>> start

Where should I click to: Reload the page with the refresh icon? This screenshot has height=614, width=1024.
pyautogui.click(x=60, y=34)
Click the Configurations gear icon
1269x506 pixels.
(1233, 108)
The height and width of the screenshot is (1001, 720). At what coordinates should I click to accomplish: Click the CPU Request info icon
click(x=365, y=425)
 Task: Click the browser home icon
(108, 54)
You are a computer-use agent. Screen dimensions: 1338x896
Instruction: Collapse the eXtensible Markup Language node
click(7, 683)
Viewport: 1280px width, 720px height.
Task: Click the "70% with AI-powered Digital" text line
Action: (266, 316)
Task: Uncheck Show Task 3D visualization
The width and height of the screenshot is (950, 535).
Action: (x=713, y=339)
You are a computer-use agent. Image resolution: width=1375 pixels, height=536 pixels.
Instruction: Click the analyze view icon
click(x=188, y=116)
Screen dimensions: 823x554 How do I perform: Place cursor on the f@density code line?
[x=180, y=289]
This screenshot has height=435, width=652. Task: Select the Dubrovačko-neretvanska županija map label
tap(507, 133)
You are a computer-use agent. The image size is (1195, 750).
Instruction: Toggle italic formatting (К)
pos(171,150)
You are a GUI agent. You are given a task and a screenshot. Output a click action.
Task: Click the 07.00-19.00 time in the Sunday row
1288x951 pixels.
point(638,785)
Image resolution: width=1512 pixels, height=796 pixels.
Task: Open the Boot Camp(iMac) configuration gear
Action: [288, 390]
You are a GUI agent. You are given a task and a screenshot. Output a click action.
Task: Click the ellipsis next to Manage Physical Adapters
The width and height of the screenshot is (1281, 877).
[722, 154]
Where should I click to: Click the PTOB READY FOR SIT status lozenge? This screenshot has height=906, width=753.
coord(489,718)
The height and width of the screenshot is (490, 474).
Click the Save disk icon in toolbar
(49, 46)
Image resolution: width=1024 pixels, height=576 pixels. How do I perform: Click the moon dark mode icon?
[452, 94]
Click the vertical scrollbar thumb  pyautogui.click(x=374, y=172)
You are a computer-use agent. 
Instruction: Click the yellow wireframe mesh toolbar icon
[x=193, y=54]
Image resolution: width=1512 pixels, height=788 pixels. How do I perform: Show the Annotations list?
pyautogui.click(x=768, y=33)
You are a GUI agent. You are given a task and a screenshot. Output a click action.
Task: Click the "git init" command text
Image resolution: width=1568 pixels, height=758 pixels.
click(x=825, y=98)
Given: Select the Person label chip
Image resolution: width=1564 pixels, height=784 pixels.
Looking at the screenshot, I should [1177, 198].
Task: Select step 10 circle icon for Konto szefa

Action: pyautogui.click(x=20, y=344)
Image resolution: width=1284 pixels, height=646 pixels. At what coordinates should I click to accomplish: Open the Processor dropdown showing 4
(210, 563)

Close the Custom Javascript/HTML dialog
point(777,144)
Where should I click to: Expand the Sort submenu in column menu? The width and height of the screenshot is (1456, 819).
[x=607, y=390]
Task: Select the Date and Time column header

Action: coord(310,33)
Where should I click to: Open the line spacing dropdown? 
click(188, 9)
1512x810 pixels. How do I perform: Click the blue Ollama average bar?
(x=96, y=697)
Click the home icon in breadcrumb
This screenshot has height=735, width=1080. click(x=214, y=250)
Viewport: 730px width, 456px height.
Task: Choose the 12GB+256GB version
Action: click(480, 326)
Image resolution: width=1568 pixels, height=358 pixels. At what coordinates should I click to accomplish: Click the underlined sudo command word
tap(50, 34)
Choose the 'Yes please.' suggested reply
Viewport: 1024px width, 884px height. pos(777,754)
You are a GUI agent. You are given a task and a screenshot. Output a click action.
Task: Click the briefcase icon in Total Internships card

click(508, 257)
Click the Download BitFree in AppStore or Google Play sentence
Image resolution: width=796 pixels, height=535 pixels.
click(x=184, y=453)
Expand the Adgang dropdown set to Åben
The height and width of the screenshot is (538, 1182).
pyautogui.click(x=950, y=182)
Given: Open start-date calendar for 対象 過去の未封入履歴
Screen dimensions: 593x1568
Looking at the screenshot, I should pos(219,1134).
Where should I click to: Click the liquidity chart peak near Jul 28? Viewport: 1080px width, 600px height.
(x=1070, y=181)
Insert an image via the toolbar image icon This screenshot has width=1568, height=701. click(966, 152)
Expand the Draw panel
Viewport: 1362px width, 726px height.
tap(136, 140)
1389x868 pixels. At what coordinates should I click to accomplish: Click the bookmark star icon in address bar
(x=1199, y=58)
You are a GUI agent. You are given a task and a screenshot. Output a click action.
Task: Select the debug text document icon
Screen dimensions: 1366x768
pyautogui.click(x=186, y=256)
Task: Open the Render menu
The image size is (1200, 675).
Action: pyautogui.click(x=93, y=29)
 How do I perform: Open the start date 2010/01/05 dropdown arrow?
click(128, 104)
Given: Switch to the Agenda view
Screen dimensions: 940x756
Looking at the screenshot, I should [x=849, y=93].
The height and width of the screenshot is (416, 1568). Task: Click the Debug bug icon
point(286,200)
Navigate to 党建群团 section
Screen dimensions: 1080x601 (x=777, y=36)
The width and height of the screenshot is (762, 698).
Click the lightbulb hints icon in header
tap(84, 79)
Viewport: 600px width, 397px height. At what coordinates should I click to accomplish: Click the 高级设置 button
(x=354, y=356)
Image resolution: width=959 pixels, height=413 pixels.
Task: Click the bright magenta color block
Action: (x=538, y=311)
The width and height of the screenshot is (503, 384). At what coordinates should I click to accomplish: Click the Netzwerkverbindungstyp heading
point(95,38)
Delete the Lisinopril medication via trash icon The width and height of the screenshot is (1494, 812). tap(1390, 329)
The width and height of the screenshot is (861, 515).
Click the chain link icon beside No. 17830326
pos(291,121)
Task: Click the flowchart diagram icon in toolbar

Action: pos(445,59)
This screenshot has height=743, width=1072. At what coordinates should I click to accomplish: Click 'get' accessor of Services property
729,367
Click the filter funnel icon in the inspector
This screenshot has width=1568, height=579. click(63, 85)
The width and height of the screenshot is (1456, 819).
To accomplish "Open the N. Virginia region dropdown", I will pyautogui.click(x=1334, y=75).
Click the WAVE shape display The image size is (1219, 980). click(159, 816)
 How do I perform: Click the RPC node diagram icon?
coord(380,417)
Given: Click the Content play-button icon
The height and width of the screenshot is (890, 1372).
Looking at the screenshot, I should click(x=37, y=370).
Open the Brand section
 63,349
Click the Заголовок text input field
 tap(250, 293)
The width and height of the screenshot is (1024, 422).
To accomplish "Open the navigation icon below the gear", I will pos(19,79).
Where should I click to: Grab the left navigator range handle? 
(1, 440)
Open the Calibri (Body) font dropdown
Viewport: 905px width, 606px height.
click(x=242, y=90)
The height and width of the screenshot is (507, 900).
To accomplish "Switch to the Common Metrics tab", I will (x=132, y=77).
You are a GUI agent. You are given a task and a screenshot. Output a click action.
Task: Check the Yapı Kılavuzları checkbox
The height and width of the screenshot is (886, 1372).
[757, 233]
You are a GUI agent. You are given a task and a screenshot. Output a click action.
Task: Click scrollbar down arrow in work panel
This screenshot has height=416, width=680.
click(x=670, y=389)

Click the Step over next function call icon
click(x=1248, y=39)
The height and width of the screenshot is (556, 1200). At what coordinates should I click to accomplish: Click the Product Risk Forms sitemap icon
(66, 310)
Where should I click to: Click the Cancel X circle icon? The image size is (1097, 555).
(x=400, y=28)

>> end

__AIM OF THE TASK__
Recast all of the items above as a JSON list of strings, one string per line, with blank lines left out.

__RESPONSE BELOW__
[
  "Where should I click to: Reload the page with the refresh icon? This screenshot has height=614, width=1024.",
  "pyautogui.click(x=60, y=34)",
  "Click the Configurations gear icon",
  "1269x506 pixels.",
  "(1233, 108)",
  "The height and width of the screenshot is (1001, 720). At what coordinates should I click to accomplish: Click the CPU Request info icon",
  "click(x=365, y=425)",
  " Task: Click the browser home icon",
  "(108, 54)",
  "You are a computer-use agent. Screen dimensions: 1338x896",
  "Instruction: Collapse the eXtensible Markup Language node",
  "click(7, 683)",
  "Viewport: 1280px width, 720px height.",
  "Task: Click the \"70% with AI-powered Digital\" text line",
  "Action: (266, 316)",
  "Task: Uncheck Show Task 3D visualization",
  "The width and height of the screenshot is (950, 535).",
  "Action: (x=713, y=339)",
  "You are a computer-use agent. Image resolution: width=1375 pixels, height=536 pixels.",
  "Instruction: Click the analyze view icon",
  "click(x=188, y=116)",
  "Screen dimensions: 823x554 How do I perform: Place cursor on the f@density code line?",
  "[x=180, y=289]",
  "This screenshot has height=435, width=652. Task: Select the Dubrovačko-neretvanska županija map label",
  "tap(507, 133)",
  "You are a computer-use agent. The image size is (1195, 750).",
  "Instruction: Toggle italic formatting (К)",
  "pos(171,150)",
  "You are a GUI agent. You are given a task and a screenshot. Output a click action.",
  "Task: Click the 07.00-19.00 time in the Sunday row",
  "1288x951 pixels.",
  "point(638,785)",
  "Image resolution: width=1512 pixels, height=796 pixels.",
  "Task: Open the Boot Camp(iMac) configuration gear",
  "Action: [288, 390]",
  "You are a GUI agent. You are given a task and a screenshot. Output a click action.",
  "Task: Click the ellipsis next to Manage Physical Adapters",
  "The width and height of the screenshot is (1281, 877).",
  "[722, 154]",
  "Where should I click to: Click the PTOB READY FOR SIT status lozenge? This screenshot has height=906, width=753.",
  "coord(489,718)",
  "The height and width of the screenshot is (490, 474).",
  "Click the Save disk icon in toolbar",
  "(49, 46)",
  "Image resolution: width=1024 pixels, height=576 pixels. How do I perform: Click the moon dark mode icon?",
  "[452, 94]",
  "Click the vertical scrollbar thumb  pyautogui.click(x=374, y=172)",
  "You are a computer-use agent. ",
  "Instruction: Click the yellow wireframe mesh toolbar icon",
  "[x=193, y=54]",
  "Image resolution: width=1512 pixels, height=788 pixels. How do I perform: Show the Annotations list?",
  "pyautogui.click(x=768, y=33)",
  "You are a GUI agent. You are given a task and a screenshot. Output a click action.",
  "Task: Click the \"git init\" command text",
  "Image resolution: width=1568 pixels, height=758 pixels.",
  "click(x=825, y=98)",
  "Given: Select the Person label chip",
  "Image resolution: width=1564 pixels, height=784 pixels.",
  "Looking at the screenshot, I should [1177, 198].",
  "Task: Select step 10 circle icon for Konto szefa",
  "Action: pyautogui.click(x=20, y=344)",
  "Image resolution: width=1284 pixels, height=646 pixels. At what coordinates should I click to accomplish: Open the Processor dropdown showing 4",
  "(210, 563)",
  "Close the Custom Javascript/HTML dialog",
  "point(777,144)",
  "Where should I click to: Expand the Sort submenu in column menu? The width and height of the screenshot is (1456, 819).",
  "[x=607, y=390]",
  "Task: Select the Date and Time column header",
  "Action: coord(310,33)",
  "Where should I click to: Open the line spacing dropdown? ",
  "click(188, 9)",
  "1512x810 pixels. How do I perform: Click the blue Ollama average bar?",
  "(x=96, y=697)",
  "Click the home icon in breadcrumb",
  "This screenshot has height=735, width=1080. click(x=214, y=250)",
  "Viewport: 730px width, 456px height.",
  "Task: Choose the 12GB+256GB version",
  "Action: click(480, 326)",
  "Image resolution: width=1568 pixels, height=358 pixels. At what coordinates should I click to accomplish: Click the underlined sudo command word",
  "tap(50, 34)",
  "Choose the 'Yes please.' suggested reply",
  "Viewport: 1024px width, 884px height. pos(777,754)",
  "You are a GUI agent. You are given a task and a screenshot. Output a click action.",
  "Task: Click the briefcase icon in Total Internships card",
  "click(508, 257)",
  "Click the Download BitFree in AppStore or Google Play sentence",
  "Image resolution: width=796 pixels, height=535 pixels.",
  "click(x=184, y=453)",
  "Expand the Adgang dropdown set to Åben",
  "The height and width of the screenshot is (538, 1182).",
  "pyautogui.click(x=950, y=182)",
  "Given: Open start-date calendar for 対象 過去の未封入履歴",
  "Screen dimensions: 593x1568",
  "Looking at the screenshot, I should pos(219,1134).",
  "Where should I click to: Click the liquidity chart peak near Jul 28? Viewport: 1080px width, 600px height.",
  "(x=1070, y=181)",
  "Insert an image via the toolbar image icon This screenshot has width=1568, height=701. click(966, 152)",
  "Expand the Draw panel",
  "Viewport: 1362px width, 726px height.",
  "tap(136, 140)",
  "1389x868 pixels. At what coordinates should I click to accomplish: Click the bookmark star icon in address bar",
  "(x=1199, y=58)",
  "You are a GUI agent. You are given a task and a screenshot. Output a click action.",
  "Task: Select the debug text document icon",
  "Screen dimensions: 1366x768",
  "pyautogui.click(x=186, y=256)",
  "Task: Open the Render menu",
  "The image size is (1200, 675).",
  "Action: pyautogui.click(x=93, y=29)",
  " How do I perform: Open the start date 2010/01/05 dropdown arrow?",
  "click(128, 104)",
  "Given: Switch to the Agenda view",
  "Screen dimensions: 940x756",
  "Looking at the screenshot, I should [x=849, y=93].",
  "The height and width of the screenshot is (416, 1568). Task: Click the Debug bug icon",
  "point(286,200)",
  "Navigate to 党建群团 section",
  "Screen dimensions: 1080x601 (x=777, y=36)",
  "The width and height of the screenshot is (762, 698).",
  "Click the lightbulb hints icon in header",
  "tap(84, 79)",
  "Viewport: 600px width, 397px height. At what coordinates should I click to accomplish: Click the 高级设置 button",
  "(x=354, y=356)",
  "Image resolution: width=959 pixels, height=413 pixels.",
  "Task: Click the bright magenta color block",
  "Action: (x=538, y=311)",
  "The width and height of the screenshot is (503, 384). At what coordinates should I click to accomplish: Click the Netzwerkverbindungstyp heading",
  "point(95,38)",
  "Delete the Lisinopril medication via trash icon The width and height of the screenshot is (1494, 812). tap(1390, 329)",
  "The width and height of the screenshot is (861, 515).",
  "Click the chain link icon beside No. 17830326",
  "pos(291,121)",
  "Task: Click the flowchart diagram icon in toolbar",
  "Action: pos(445,59)",
  "This screenshot has height=743, width=1072. At what coordinates should I click to accomplish: Click 'get' accessor of Services property",
  "729,367",
  "Click the filter funnel icon in the inspector",
  "This screenshot has width=1568, height=579. click(63, 85)",
  "The width and height of the screenshot is (1456, 819).",
  "To accomplish \"Open the N. Virginia region dropdown\", I will pyautogui.click(x=1334, y=75).",
  "Click the WAVE shape display The image size is (1219, 980). click(159, 816)",
  " How do I perform: Click the RPC node diagram icon?",
  "coord(380,417)",
  "Given: Click the Content play-button icon",
  "The height and width of the screenshot is (890, 1372).",
  "Looking at the screenshot, I should click(x=37, y=370).",
  "Open the Brand section",
  " 63,349",
  "Click the Заголовок text input field",
  " tap(250, 293)",
  "The width and height of the screenshot is (1024, 422).",
  "To accomplish \"Open the navigation icon below the gear\", I will pos(19,79).",
  "Where should I click to: Grab the left navigator range handle? ",
  "(1, 440)",
  "Open the Calibri (Body) font dropdown",
  "Viewport: 905px width, 606px height.",
  "click(x=242, y=90)",
  "The height and width of the screenshot is (507, 900).",
  "To accomplish \"Switch to the Common Metrics tab\", I will (x=132, y=77).",
  "You are a GUI agent. You are given a task and a screenshot. Output a click action.",
  "Task: Check the Yapı Kılavuzları checkbox",
  "The height and width of the screenshot is (886, 1372).",
  "[757, 233]",
  "You are a GUI agent. You are given a task and a screenshot. Output a click action.",
  "Task: Click scrollbar down arrow in work panel",
  "This screenshot has height=416, width=680.",
  "click(x=670, y=389)",
  "Click the Step over next function call icon",
  "click(x=1248, y=39)",
  "The height and width of the screenshot is (556, 1200). At what coordinates should I click to accomplish: Click the Product Risk Forms sitemap icon",
  "(66, 310)",
  "Where should I click to: Click the Cancel X circle icon? The image size is (1097, 555).",
  "(x=400, y=28)"
]